Signed-off-by: Yu Changchun <yuchangchun1@huawei.com> --------------------------------
commit dfd0743f1d9ea76931510ed150334d571fbab49d upstream.
Since the tee subsystem does not keep a strong reference to its idle shared memory buffers, it races with other threads that try to destroy a shared memory through a close of its dma-buf fd or by unmapping the memory.
In tee_shm_get_from_id() when a lookup in teedev->idr has been successful, it is possible that the tee_shm is in the dma-buf teardown path, but that path is blocked by the teedev mutex. Since we don't have an API to tell if the tee_shm is in the dma-buf teardown path or not we must find another way of detecting this condition.
Fix this by doing the reference counting directly on the tee_shm using a new refcount_t refcount field. dma-buf is replaced by using anon_inode_getfd() instead, this separates the life-cycle of the underlying file from the tee_shm. tee_shm_put() is updated to hold the mutex when decreasing the refcount to 0 and then remove the tee_shm from teedev->idr before releasing the mutex.
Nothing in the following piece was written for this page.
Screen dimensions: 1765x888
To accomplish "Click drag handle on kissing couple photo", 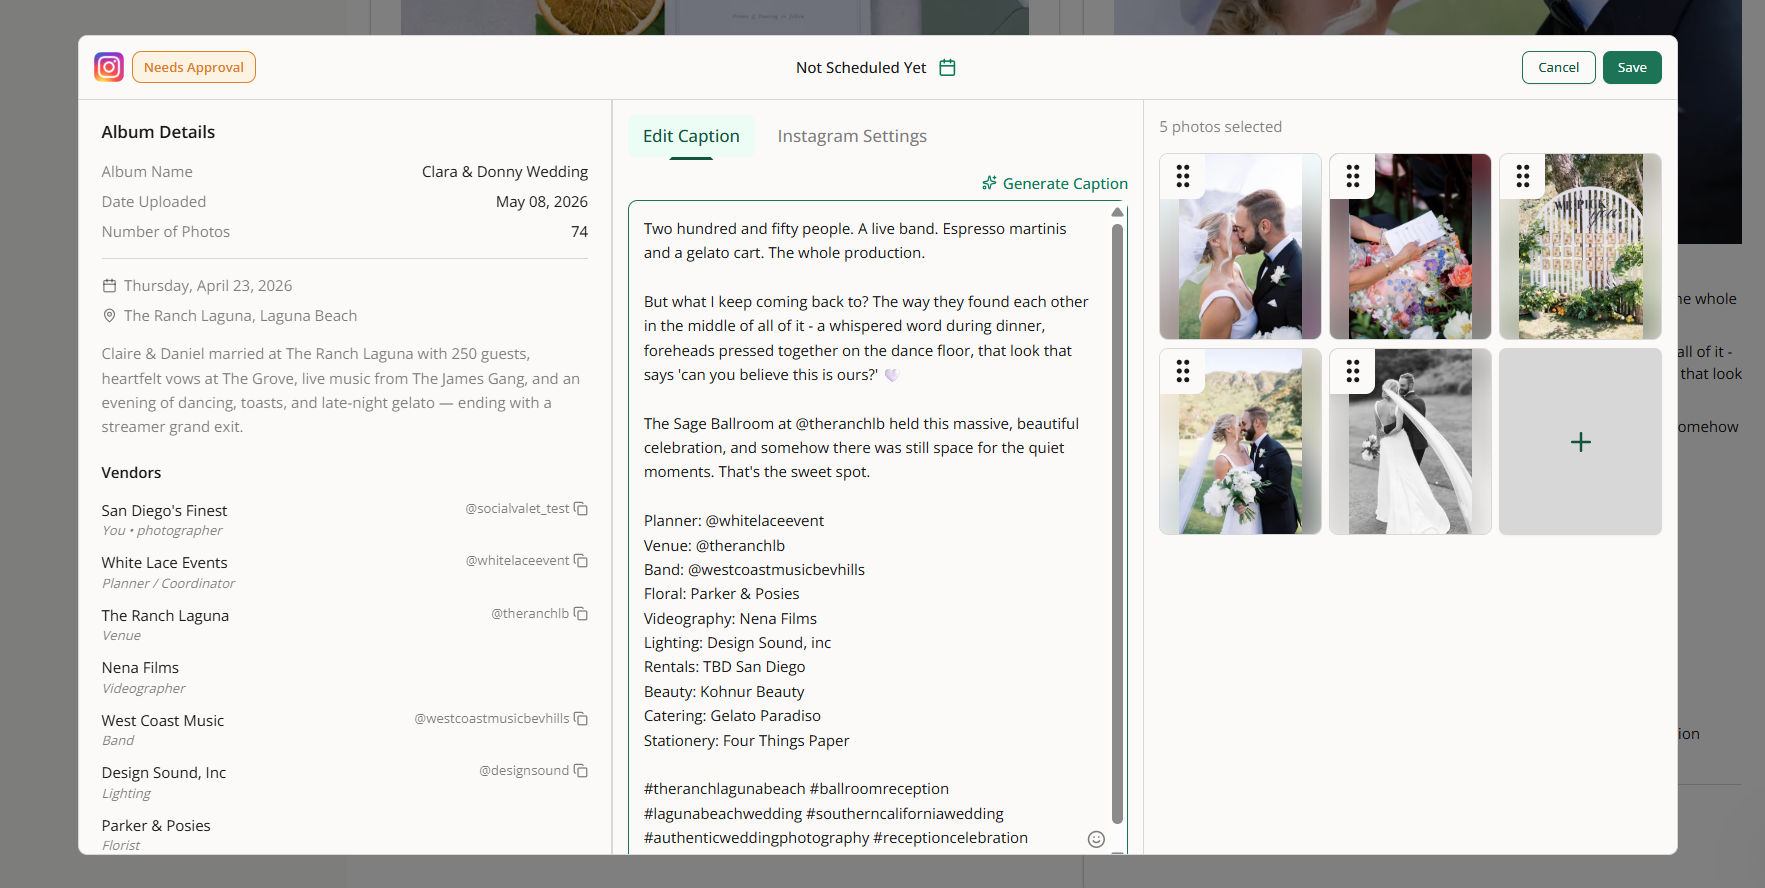I will click(1183, 177).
This means that the tee_shm can never be found unless it has a refcount larger than 0.
Fixes: 967c9cca2cc5 ("tee: generic TEE subsystem") Cc: stable@vger.kernel.org Reviewed-by: Greg Kroah-Hartman <gregkh@linuxfoundation.org> Reviewed-by: Lars Persson <larper@axis.com> Reviewed-by: Sumit Garg <sumit.garg@linaro.org> Reported-by: Patrik Lantz <patrik.lantz@axis.com> Signed-off-by: Jens Wiklander <jens.wiklander@linaro.org> Signed-off-by: Greg Kroah-Hartman <gregkh@linuxfoundation.org> Signed-off-by: Chen Jun <chenjun102@huawei.com> Signed-off-by: Zheng Zengkai <zhengzengkai@huawei.com> Signed-off-by: Yu Changchun <yuchangchun1@huawei.com> --- drivers/tee/tee_shm.c | 171 ++++++++++++++++------------------------ include/linux/tee_drv.h | 4 +- 2 files changed, 68 insertions(+), 107 deletions(-)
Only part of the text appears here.